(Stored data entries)
'''
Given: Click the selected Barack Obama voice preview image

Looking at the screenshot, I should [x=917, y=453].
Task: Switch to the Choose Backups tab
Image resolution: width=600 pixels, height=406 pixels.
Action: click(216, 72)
'''
'''
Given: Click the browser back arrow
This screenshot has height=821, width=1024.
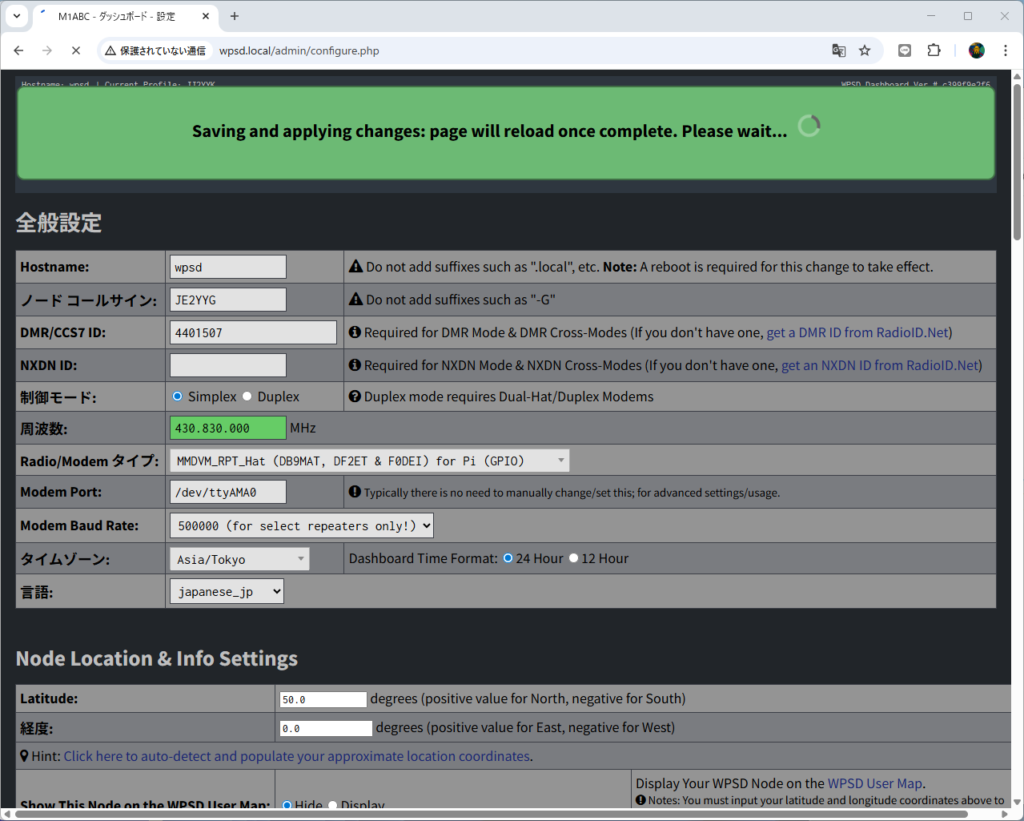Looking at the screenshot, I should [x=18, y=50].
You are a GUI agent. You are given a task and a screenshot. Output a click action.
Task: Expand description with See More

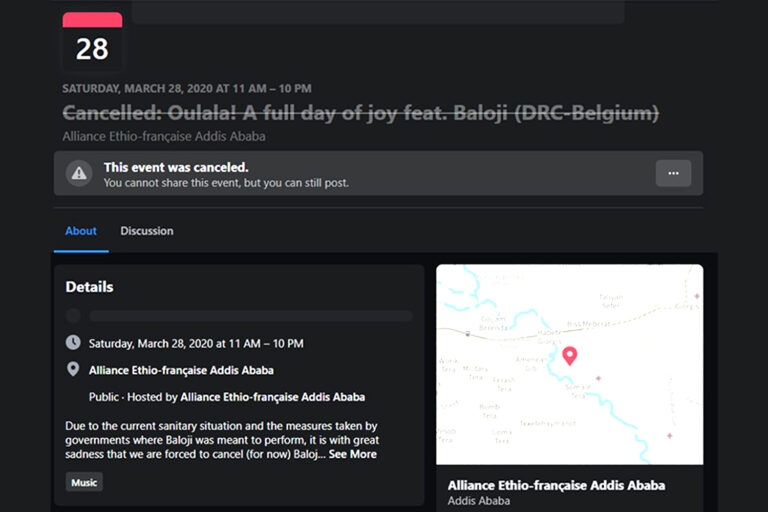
'''
WORK REQUIRED: Copy nothing but the lines above from the one with "This screenshot has height=821, width=1024." to the one with "Task: Expand description with See More", inclusive, word for word. Leave every picture out.

EXPECTED ANSWER:
This screenshot has height=821, width=1024.
Looking at the screenshot, I should [x=18, y=50].
You are a GUI agent. You are given a task and a screenshot. Output a click action.
Task: Expand description with See More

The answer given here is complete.